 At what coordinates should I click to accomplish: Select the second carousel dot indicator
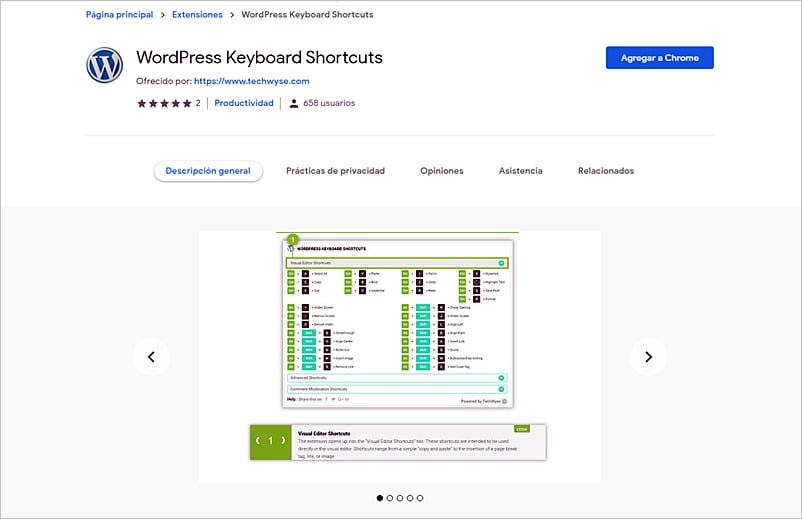pos(390,497)
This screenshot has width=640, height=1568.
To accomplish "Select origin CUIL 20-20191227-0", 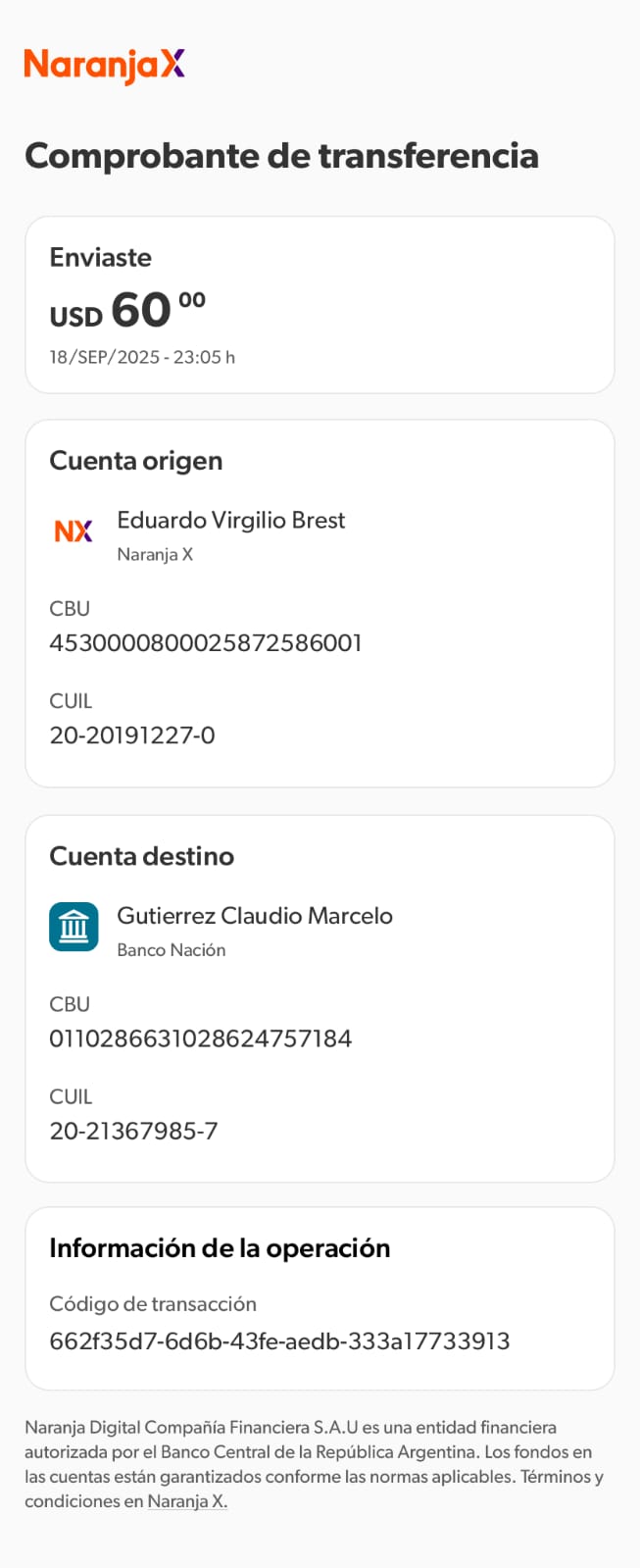I will tap(132, 735).
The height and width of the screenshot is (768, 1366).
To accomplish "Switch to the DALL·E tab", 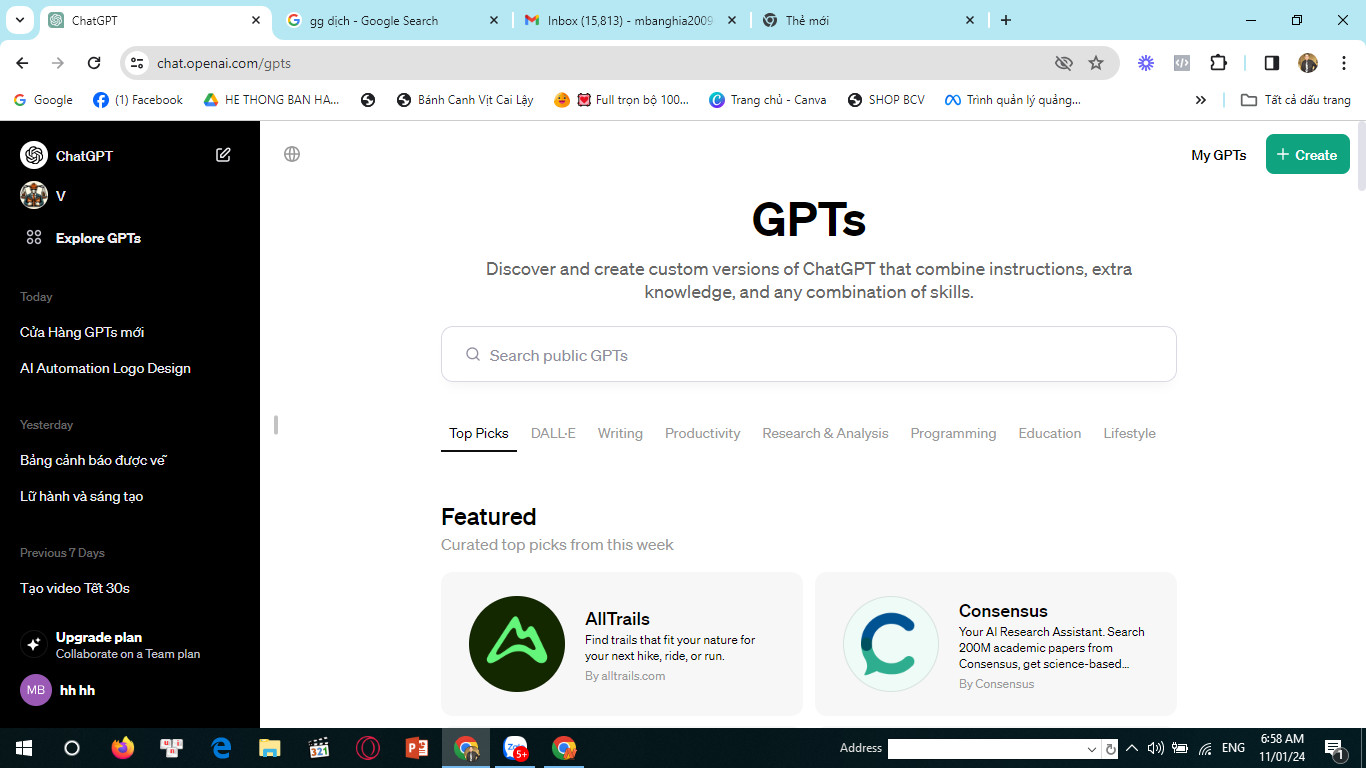I will [553, 433].
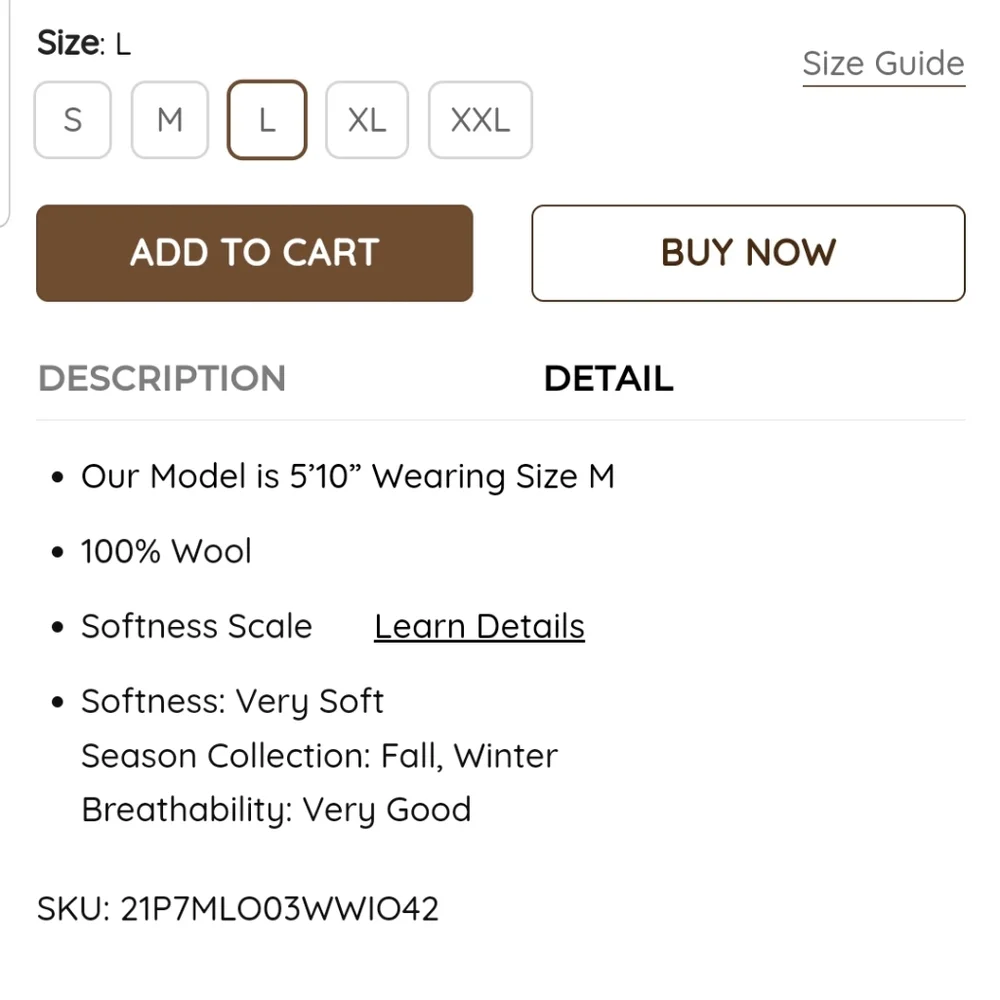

= = = = = = =

*EXERCISE DESCRIPTION:* Find the string "width" in the data. Report each line it appears in.

*ANSWER TO THIS PROBLEM:*
This screenshot has width=640, height=1568.
The height and width of the screenshot is (768, 1366).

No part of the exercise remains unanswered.